* AIM OF THE EXERCISE
Present each line of the entries below that holds the word "agent".

* DATA FOR THIS TASK
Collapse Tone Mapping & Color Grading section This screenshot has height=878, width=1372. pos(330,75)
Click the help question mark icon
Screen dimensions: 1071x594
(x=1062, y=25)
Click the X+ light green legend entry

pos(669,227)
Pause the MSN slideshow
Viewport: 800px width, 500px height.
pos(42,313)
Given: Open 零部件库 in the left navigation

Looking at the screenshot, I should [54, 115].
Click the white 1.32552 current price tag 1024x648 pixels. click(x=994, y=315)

* * *

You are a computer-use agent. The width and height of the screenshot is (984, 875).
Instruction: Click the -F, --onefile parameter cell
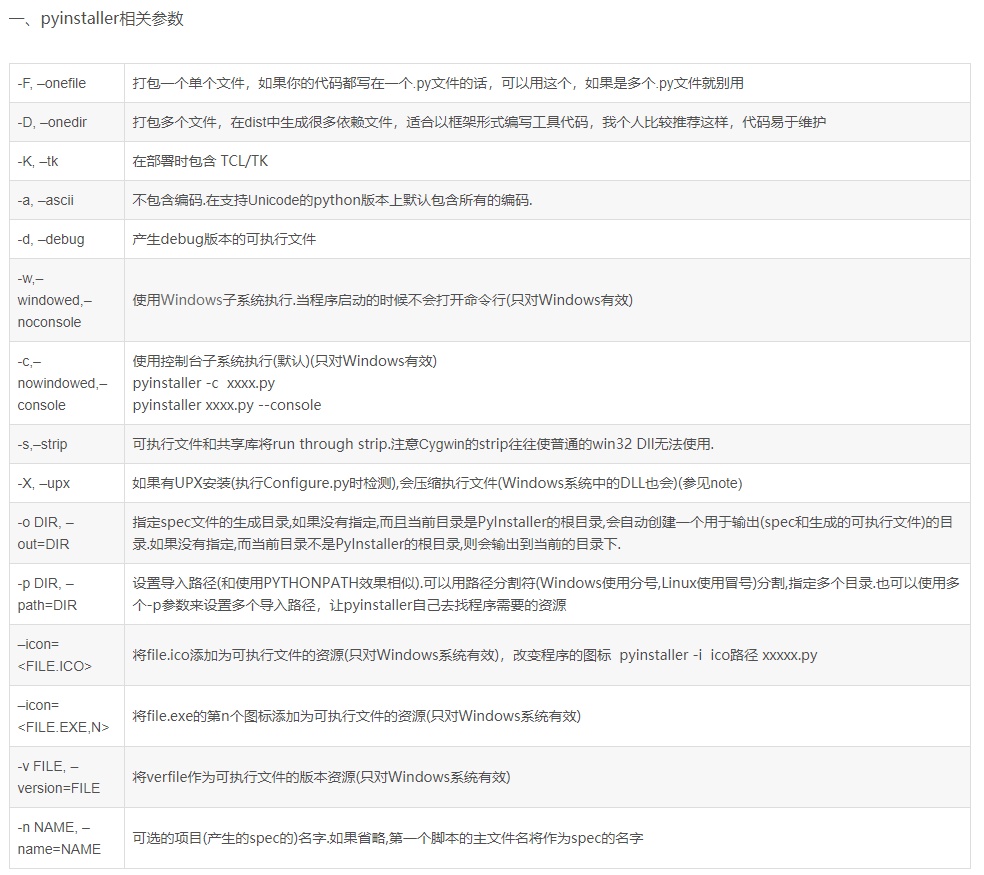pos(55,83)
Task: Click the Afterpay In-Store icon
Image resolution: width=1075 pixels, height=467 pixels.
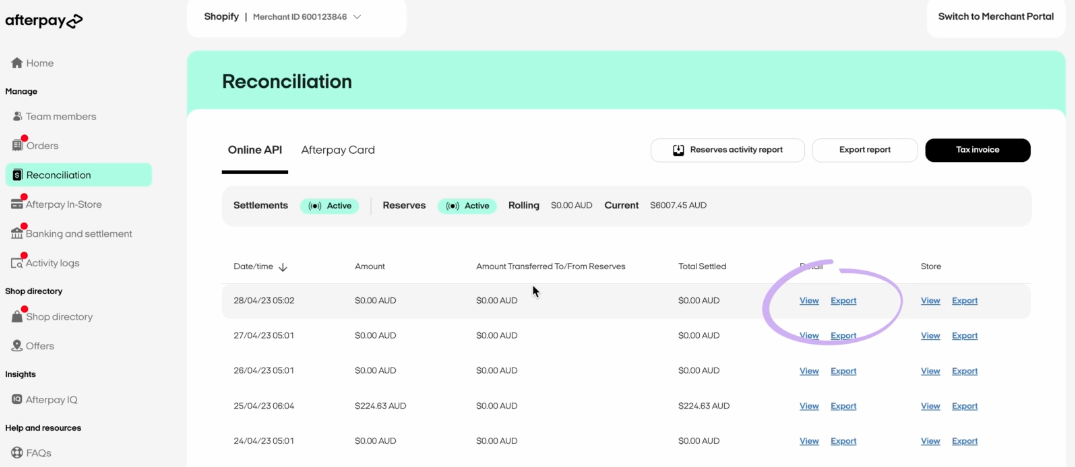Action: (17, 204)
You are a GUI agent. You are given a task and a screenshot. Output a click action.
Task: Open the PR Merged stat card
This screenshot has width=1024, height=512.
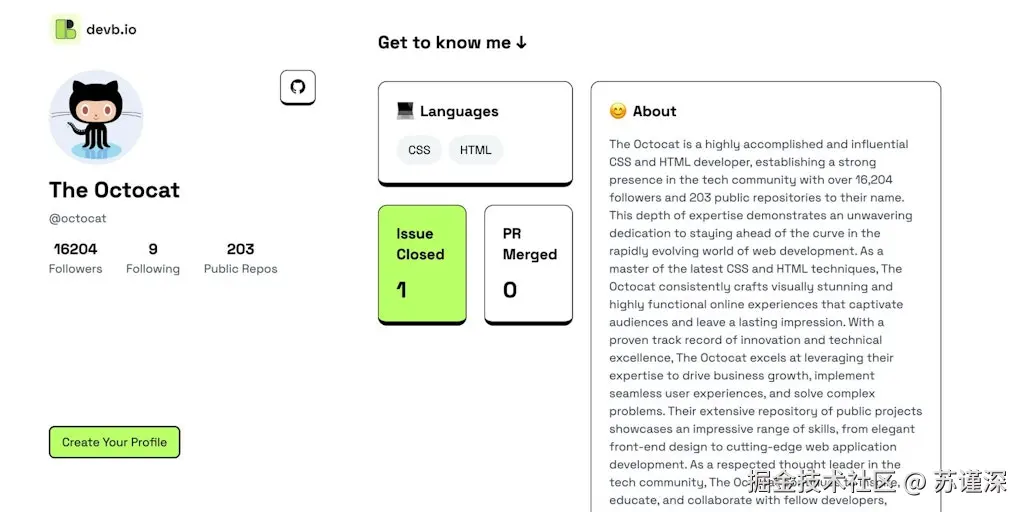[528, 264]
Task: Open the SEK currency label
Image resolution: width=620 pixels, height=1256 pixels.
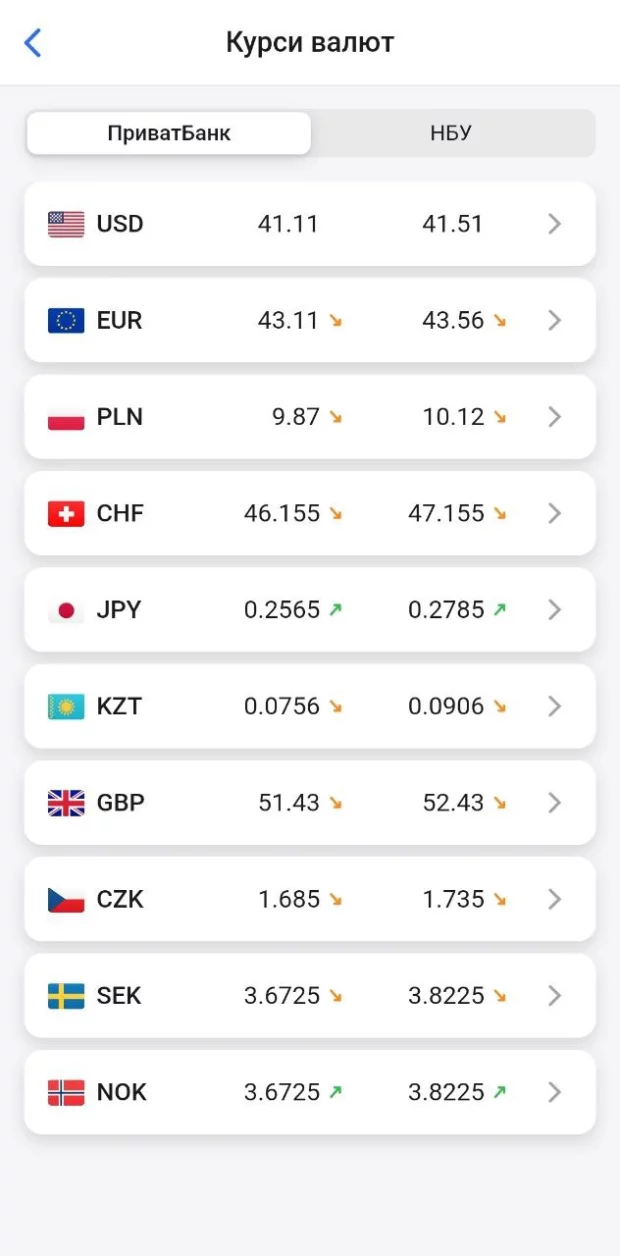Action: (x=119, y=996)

--

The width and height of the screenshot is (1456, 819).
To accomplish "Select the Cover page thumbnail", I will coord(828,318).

* WRITTEN REPLY
You are a computer-use agent. The width and height of the screenshot is (984, 875).
You are a GUI agent. You are given a task and a screenshot. Output a click action.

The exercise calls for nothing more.